Ensure you have Python 3.8+ and install dependencies using:
pip install -r requirements.txt
To train the GPT-2 model using the Tiny Shakespeare dataset:
python gpt2.py
The script automatically loads input.txt
, preprocesses it, and trains the model.
Once trained, the model can generate text by providing an initial context:
import torch
from models import GPT2
device = "cuda" if torch.cuda.is_available() else "cpu"
model = GPT2(vocab_size, context_lenght, n_embds, n_layers, num_heads, device=device)
model.load_state_dict(torch.load("m.pt"))
model.to(device)
context = torch.zeros((1, 1), dtype=torch.long).to(device)

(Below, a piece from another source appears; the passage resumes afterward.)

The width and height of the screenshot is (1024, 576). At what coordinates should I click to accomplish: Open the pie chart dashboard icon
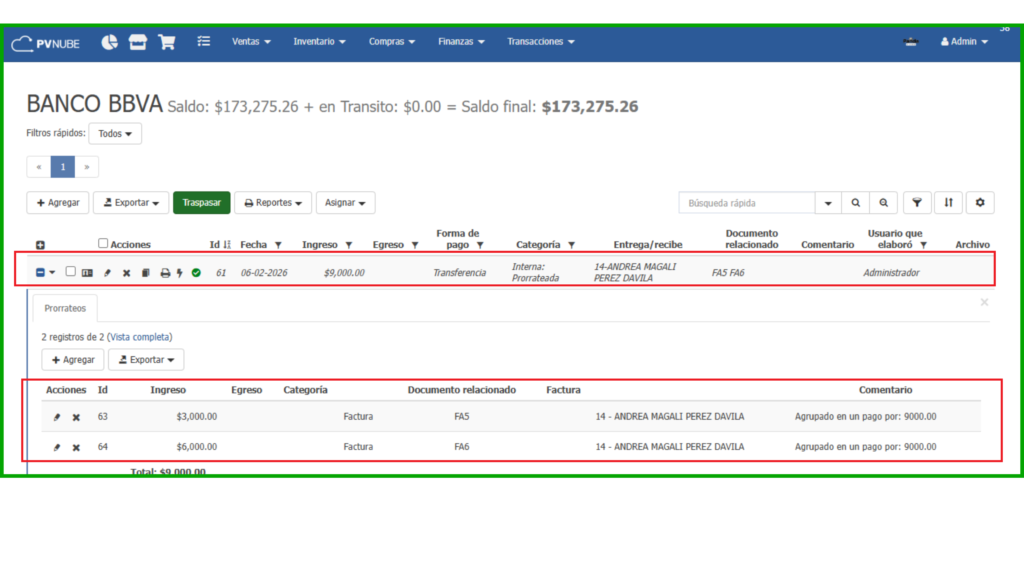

output = model.generate(context, max_new_tokens=500)
print(decode(output[0].tolist()))
To train the model on numerical addition:
python addition.py
Results will be logged in Out.txt
, showcasing the model's predictions on random addition problems.
The repository includes input.txt
, a character-level dataset based on Tiny Shakespeare. If you want to download your own copy:
wget https://raw.githubusercontent.com/karpathy/char-rnn/master/data/tinyshakespeare/input.txt
Replace input.txt
with your own dataset if needed.
- The model supports GPU acceleration using PyTorch.
- You can modify hyperparameters such as
context_length
,num_heads
, andnum_layers
in the scripts. - Results are saved and periodically logged for evaluation.
- The project has mostly educational value and is not meant to be run in production.